> **REQUEST**: Convert the items below into a numbered list with one line per entry, leaving out any blank lines. Cover every item.

> **Item position entries**:
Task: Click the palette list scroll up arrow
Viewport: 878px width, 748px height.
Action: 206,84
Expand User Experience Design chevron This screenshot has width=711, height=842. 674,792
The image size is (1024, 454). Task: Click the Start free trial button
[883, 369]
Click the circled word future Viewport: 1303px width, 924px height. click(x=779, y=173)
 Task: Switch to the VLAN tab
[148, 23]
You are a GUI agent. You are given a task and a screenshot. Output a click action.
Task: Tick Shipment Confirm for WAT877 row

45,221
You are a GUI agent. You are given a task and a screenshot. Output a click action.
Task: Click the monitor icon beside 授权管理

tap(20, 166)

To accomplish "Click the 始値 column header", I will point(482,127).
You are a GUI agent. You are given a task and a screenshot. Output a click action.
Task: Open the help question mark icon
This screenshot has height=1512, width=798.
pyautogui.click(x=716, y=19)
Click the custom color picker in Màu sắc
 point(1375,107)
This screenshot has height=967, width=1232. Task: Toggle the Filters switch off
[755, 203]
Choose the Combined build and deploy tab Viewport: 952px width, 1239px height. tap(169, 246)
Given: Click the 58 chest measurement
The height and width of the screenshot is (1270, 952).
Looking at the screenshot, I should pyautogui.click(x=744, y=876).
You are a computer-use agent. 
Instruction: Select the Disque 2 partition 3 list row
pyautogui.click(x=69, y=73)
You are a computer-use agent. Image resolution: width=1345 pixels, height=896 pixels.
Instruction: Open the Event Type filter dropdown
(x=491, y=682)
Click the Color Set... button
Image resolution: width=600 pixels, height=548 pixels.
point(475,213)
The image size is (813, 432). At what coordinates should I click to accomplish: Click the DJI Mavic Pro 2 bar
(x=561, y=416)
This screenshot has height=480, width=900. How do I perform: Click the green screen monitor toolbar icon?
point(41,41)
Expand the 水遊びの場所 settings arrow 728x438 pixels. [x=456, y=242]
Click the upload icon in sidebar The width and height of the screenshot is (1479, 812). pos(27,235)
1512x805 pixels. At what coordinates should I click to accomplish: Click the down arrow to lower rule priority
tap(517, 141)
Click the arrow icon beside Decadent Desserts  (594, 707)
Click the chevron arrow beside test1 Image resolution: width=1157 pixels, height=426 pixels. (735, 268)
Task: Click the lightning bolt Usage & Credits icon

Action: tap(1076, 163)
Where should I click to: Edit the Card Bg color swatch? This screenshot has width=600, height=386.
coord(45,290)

> **EXERCISE SOLUTION**:
1. Task: Click the palette list scroll up arrow
2. Viewport: 878px width, 748px height.
3. Action: 206,84
4. Expand User Experience Design chevron This screenshot has width=711, height=842. 674,792
5. The image size is (1024, 454). Task: Click the Start free trial button
6. [883, 369]
7. Click the circled word future Viewport: 1303px width, 924px height. click(x=779, y=173)
8.  Task: Switch to the VLAN tab
9. [148, 23]
10. You are a GUI agent. You are given a task and a screenshot. Output a click action.
11. Task: Tick Shipment Confirm for WAT877 row
12. 45,221
13. You are a GUI agent. You are given a task and a screenshot. Output a click action.
14. Task: Click the monitor icon beside 授权管理
15. tap(20, 166)
16. To accomplish "Click the 始値 column header", I will point(482,127).
17. You are a GUI agent. You are given a task and a screenshot. Output a click action.
18. Task: Open the help question mark icon
19. This screenshot has height=1512, width=798.
20. pyautogui.click(x=716, y=19)
21. Click the custom color picker in Màu sắc
22.  point(1375,107)
23. This screenshot has height=967, width=1232. Task: Toggle the Filters switch off
24. [755, 203]
25. Choose the Combined build and deploy tab Viewport: 952px width, 1239px height. tap(169, 246)
26. Given: Click the 58 chest measurement
27. The height and width of the screenshot is (1270, 952).
28. Looking at the screenshot, I should pyautogui.click(x=744, y=876).
29. You are a computer-use agent. 
30. Instruction: Select the Disque 2 partition 3 list row
31. pyautogui.click(x=69, y=73)
32. You are a computer-use agent. Image resolution: width=1345 pixels, height=896 pixels.
33. Instruction: Open the Event Type filter dropdown
34. (x=491, y=682)
35. Click the Color Set... button
36. Image resolution: width=600 pixels, height=548 pixels.
37. point(475,213)
38. The image size is (813, 432). At what coordinates should I click to accomplish: Click the DJI Mavic Pro 2 bar
39. (x=561, y=416)
40. This screenshot has height=480, width=900. How do I perform: Click the green screen monitor toolbar icon?
41. point(41,41)
42. Expand the 水遊びの場所 settings arrow 728x438 pixels. [x=456, y=242]
43. Click the upload icon in sidebar The width and height of the screenshot is (1479, 812). pos(27,235)
44. 1512x805 pixels. At what coordinates should I click to accomplish: Click the down arrow to lower rule priority
45. tap(517, 141)
46. Click the arrow icon beside Decadent Desserts  (594, 707)
47. Click the chevron arrow beside test1 Image resolution: width=1157 pixels, height=426 pixels. (735, 268)
48. Task: Click the lightning bolt Usage & Credits icon
49. Action: tap(1076, 163)
50. Where should I click to: Edit the Card Bg color swatch? This screenshot has width=600, height=386.
51. coord(45,290)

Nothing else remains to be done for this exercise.